Those forms of bid rigging can occur together, and two or more of the practices could occur at the same time. For example, if one member of the bidding ring is designated to win a particular contract, that bidder's conspirators could avoid winning by not bidding ("bid suppression") or by submitting a high bid ("cover bidding").

== Economic costs ==
Many of the issues presented by bid rigging are the result of cartel involvement. Inefficient firms are not pushed out, as they would have been in a competitive market, and firms experience more profit, despite an inefficient allocation of resources. Cartels behave more like monopolies and so their behaviors, such as bid rigging, create market inefficiencies as contracts are fulfilled at elevated values. Furthermore, bid prices increase with more repeated collusion. Ultimately, the cost is typically borne by the taxpayer as government-sponsored contracts are artificially above market value. Additionally, it can be thought of as raising prices for the taxpayer (or consumer) as firms rent-seek. One study found that bid rigging significantly raised prices over market value in the seafood industry in Philadelphia in a bidding scheme involving Defense Personnel Support Center, a purchaser for the Department of Defense. The high price of entry and fewer entrants in many industries result in lessened incentives for firms to behave competitively.

==Detection==
In the UK, the Competition and Markets Authority published an open letter in 2016 aiming to promote good practice among procurement and supply staff, and detailing indications they should watch out for.

==Remediation==

Bid rigging is an illegal practice under the criminal or competition laws of most developed countries. Depending on the jurisdiction, it is punishable by fines, imprisonment or both.

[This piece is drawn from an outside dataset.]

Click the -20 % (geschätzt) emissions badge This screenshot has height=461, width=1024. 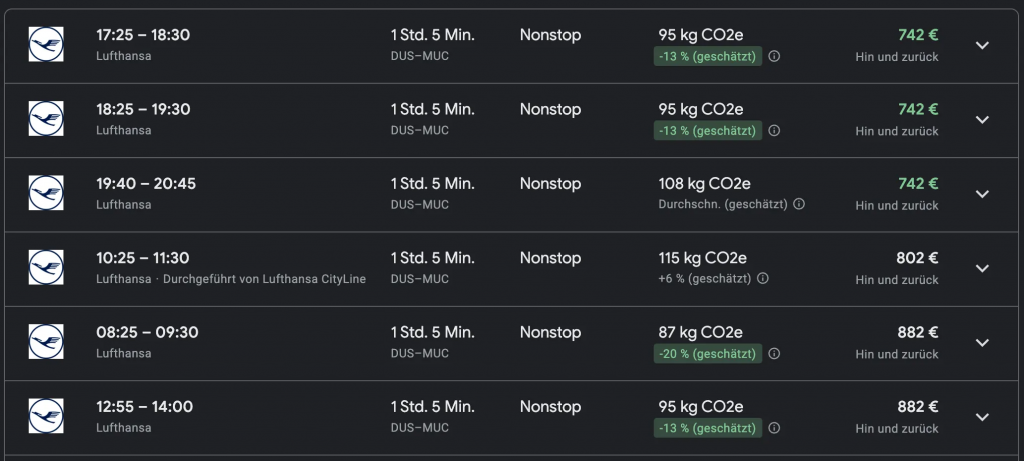point(708,353)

At a very basic level, there would likely be more competitive bidding if there were more firms present in a market, outside of a cartel, as evidence shows that bids lessen in value as the number of firms rises. Furthermore, collusion becomes less frequent with better market competitiveness, a result of reduced ability to compromise.

The Organisation for Economic Co-operation and Development (OECD), in its work on bid-rigging and cartels in public procurement, makes the following suggestions for better tenders:
- Developing expertise and awareness of the market for which a tender is being designed.
- Maximizing the number of bids and potential contractors for enhanced competition among proposals.
- Striving for clarity in requirements and details.
- Reducing the potential for communication between bidders and procurement officials and adhering to a strict criterion and process of evaluation.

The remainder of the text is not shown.